Service, and volunteering in general, is more often than not viewed as “good.” How could helping someone else in need ever be bad? You are meeting a need, you are giving of your time, you, and service, are good. However, service can be bad. It can be easy to overlook this fact because we don’t want to call ourselves, and others, “bad.” When you take a step back though, it is easy to see that there can be real negatives to service. Whether it be in the intentions, in the action or in the follow through, there are many things that can go wrong with service- many ways that it is not totally “good.”
The main reason I think service becomes not-so-good is because we live in a culture that demands instant gratification. Because of this, we may see a need out in the world and immediately start trying to fix it without thinking it through first. Do we have the right intentions? Does this community even want our help? Are we getting to the root of the problem? How might we use the strengths this community already has instead of just trying to tackle their needs? Are we willing to follow through after service or set up a system that will support the changes we made so the service is not just effective, but sustainable? These are the questions we need to be asking ourselves. Service does not have to be bad! We just need to look at it a little closer before we begin.
The first problem with how “good” an act of service is lies in the server’s intentions. High schools, organizations and clubs all sometimes require “mandatory service hours.” If the primary reason someone decides to serve is get a form signed or a box checked, they probably do not want to be there very much. This will show in how they serve- their service will be less focused, less thoughtful, less urgent. On the flip-side, some people may decide to do service just because how it makes them “look” or feel. Doing service just for the Instagram picture, the praise of others or to feel good about yourself is not really the point either.
These intentions can undermine the very point of serving before you even begin. Yes, maybe you are still meeting the need that needs to be met, but service is about more than just meeting a need. Service is about building relationships in communities and letting the served know they are respected and valued. Doing service without this intention does little for the served and even less for yourself.
Another problem arises when we do not put the community we are serving first. They know more about themselves than we know about them, so they are better suited to know their needs and possible solutions to their problems. The problem is, we forget that very quickly. We think that we know best; and it can be very easy to jump right in where we see fit. You would think that the community being served may stop the volunteers right there and say, “Hold on! We would like some input on this!” But this can be very hard for a community to say because if they are truly in need, and someone wants to help them, how could they resist? When the group trying to help is offering money and resources the community needs, they will probably allow the group to do what they want, for fear of losing the resources. This is unfair to the community in question and takes away from real change that could be happening in that community.
A community should not only dictate what service should be done, but have a real working part in this service. The community should be working alongside the volunteers, coming up with a solution to the problem and putting that solution into action. This is important because it will increase the likelihood that whatever work is being done will continue in the future- the service will be sustainable. If volunteers come into a community, stay for a few hours or days working on a problem, and leave without keeping the community truly informed on what they were doing, the community will have no way of knowing how to continue or sustain this work in the future. The service performed will therefore be a waste of both time and resources.

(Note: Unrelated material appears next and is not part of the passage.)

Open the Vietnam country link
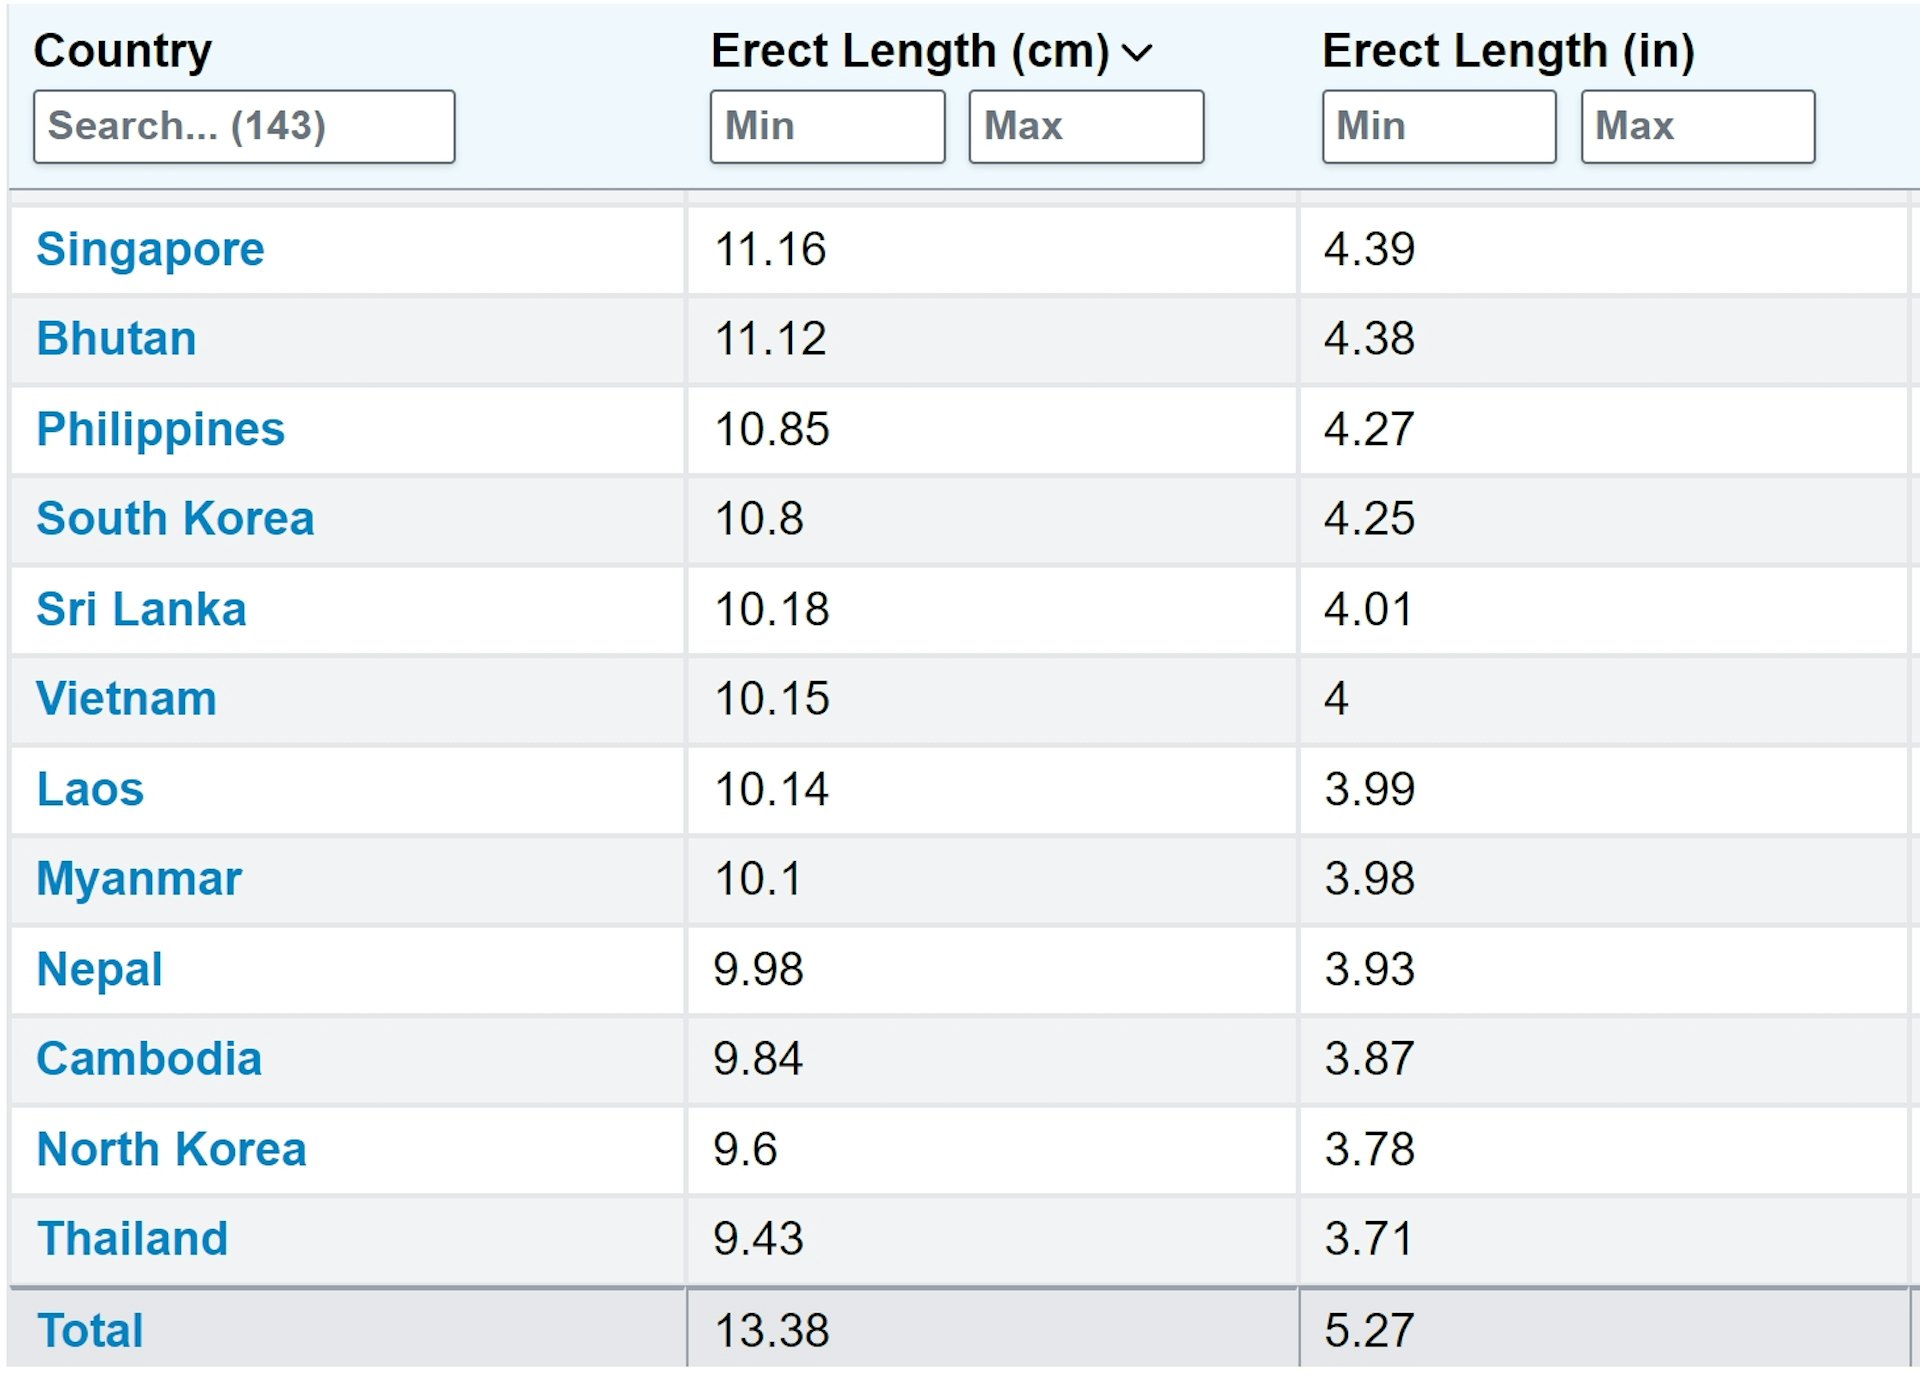Image resolution: width=1920 pixels, height=1389 pixels. click(126, 699)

The community in question also needs to be analyzed before service can begin. Every community has strengths. Oftentimes, these strengths can be used for good, but aren’t because it takes time and effort to connect all of the strengths and assets of a community in beneficial ways. There may be many different groups working on the same issue in a community. If all these groups worked together, how much more they could get done! It is also counterintuitive to utilize the strengths of a community when you are trying to solve a problem. Because we are impatient, we just want to fix the problem. Taking a step back to look at where the community is thriving or could thrive is not the natural first step in problem solving. The use of preexisting strengths in a community though, can save time and resources, and can allow for a better infrastructure in the future.
It can be very easy decide to do some sort of service in a community when the plan is to do it for a few hours, a day or even a week. You are committing yourself to a set amount of time. We need to realize however that doing service is not just about the act of serving for five hours on a given Saturday. The point of doing service is for that service to have a lasting impact on the community. A community may just need a wall painted, so you go and do that. The fact that they needed the wall painted though, means that there is some sort of financial or physical need present. It is important to keep in touch with this community to see what else they may need help with in the future. Or maybe you repaired something that was broken. It is important to teach the community members how to repair it, so that if it ever happens again, they will either know how to fix it themselves or be able to call on you again.
When you think about all the ways that service can go awry, it can be a little depressing. It can feel like we will never be able to serve well, which may cause you to think, “why bother?” Unfortunately, we are imperfect people. Our attempts at serving those around us will be imperfect too. We will sometimes go in with the wrong intentions, think we know more than others, or fail to follow through after serving a community. We may forget the importance of the community we are serving and discredit their knowledge, strengths and abilities. We can get very impatient and jump into service without putting much thought into it- if we are even getting to the root of the problem. It is very possible for even a good work of service to do some harm in a community. It is important to remember though, that as long as we think about these things in advance, we may not be perfect, but we are showing care for the community we are serving and we are engaging responsibly. Service is not always good, but that does not mean it has to stay that way. We have the power to make a difference in the way we serve and be an example to those around us.